I am a big fan of high-level languages. I love how they present themselves without the unnecessary implementation logic. I love how we can neatly express a data structure in languages like Python. And from a conceptual level of understanding, they are good enough. But this is only half of the story. The main intention for writing algorithms and data structures in practice is efficiency, we want to make our process streamlined.
Here are a couple of good reasons why you should rewrite your algorithms in C++:
- C++ is a compiled language that outputs high-performing code
- C++ also supports high-level concepts with the zero-overhead principle. This is the C++ design principle which says that you don't pay what you don't use as well as what you do use is just as efficient as what you could reasonably write by hand.
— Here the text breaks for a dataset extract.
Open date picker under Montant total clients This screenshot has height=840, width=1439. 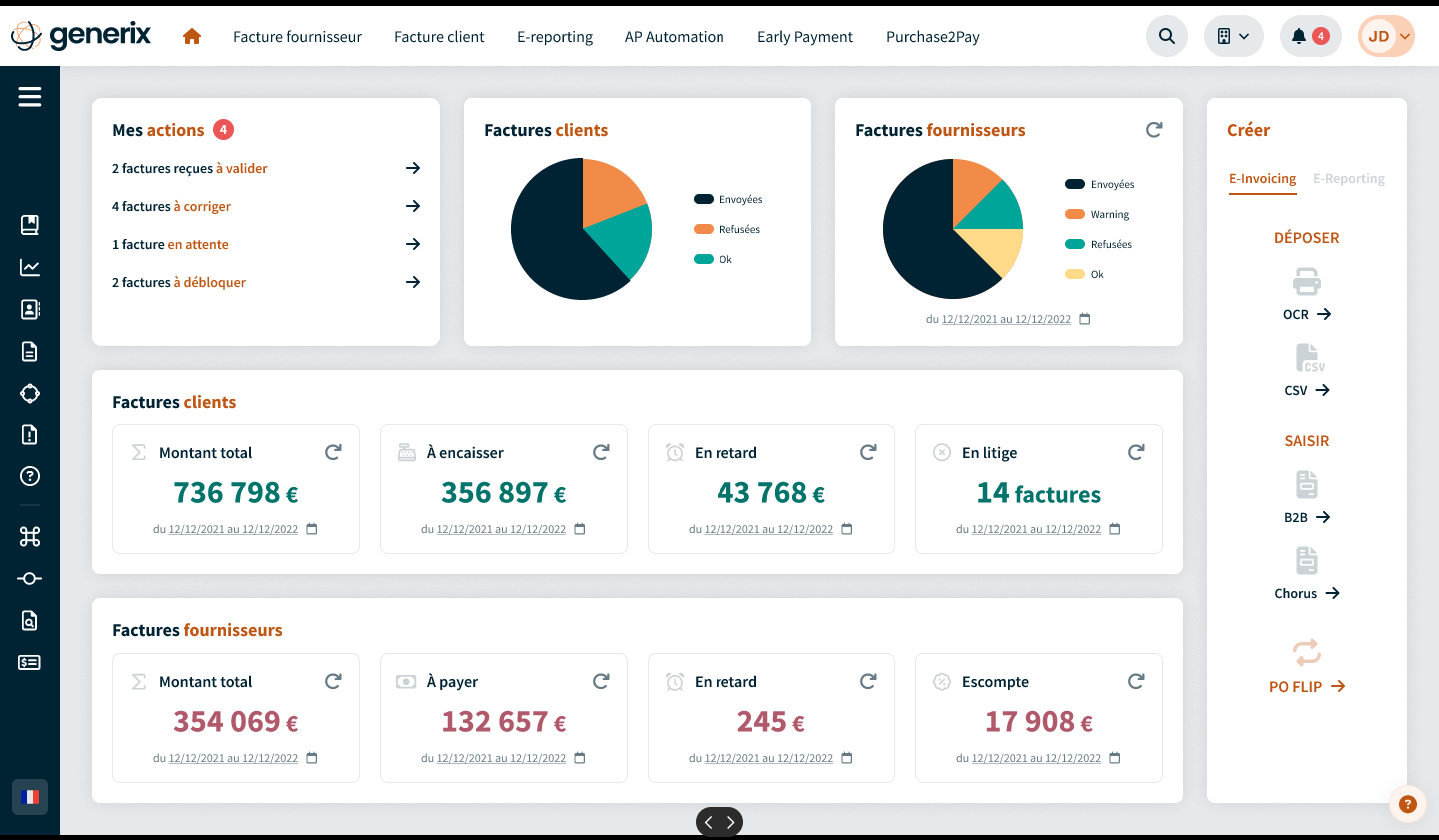coord(312,529)
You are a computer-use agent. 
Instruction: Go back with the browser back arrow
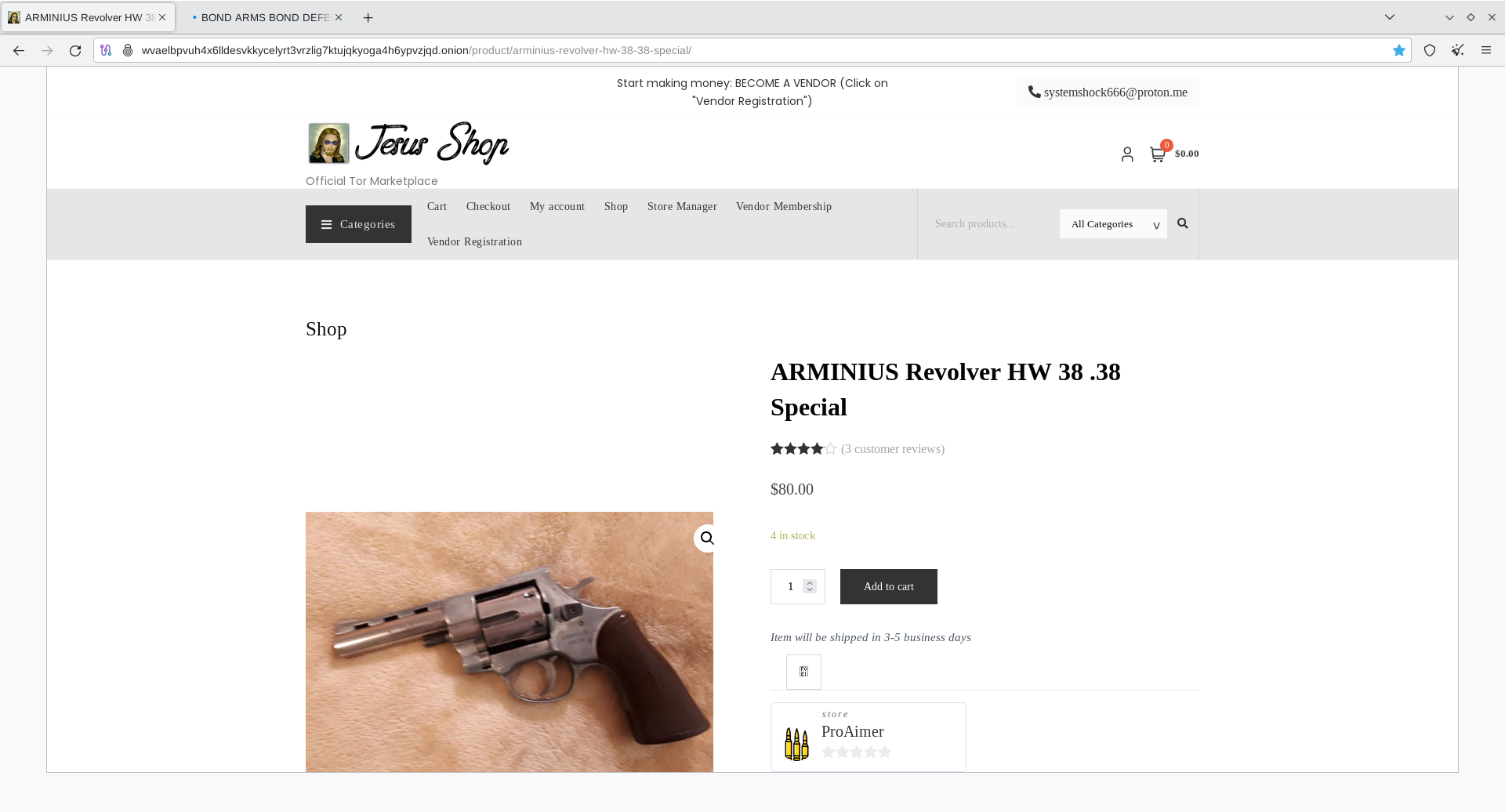pyautogui.click(x=19, y=50)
- C++ has a rigorous type system that ensures type safety and enforces the programmer to explicate their intentions with their programs
- since C++11, the modern standards of C++ have become more elegant, simpler, and safer The C++ language is more flexible than any other language as you can express the highest level of abstraction down at the level of the silicon. That range of capabilities supported by the language gives you so much control with designing your algorithms or optimizing the memory management of your data structure.
The Python courses I have encountered rarely discussed how Python shares resources with another object, I believe, a feature baked into the language. And you can't do anything about it because you are not in control of these lower-level implementations. The implementation of memory sharing and garbage collection in Python are intricate areas of the language optimized for performance and safety. On the surface, the code we write in such languages does not tell you the whole story.
On one hand, you receive a cleaner interface, and you have lesser constructs to worry about. On the other, you are not in control, the language you are operating on are abstractions of a lower level implementation written in C -- a subset of C++.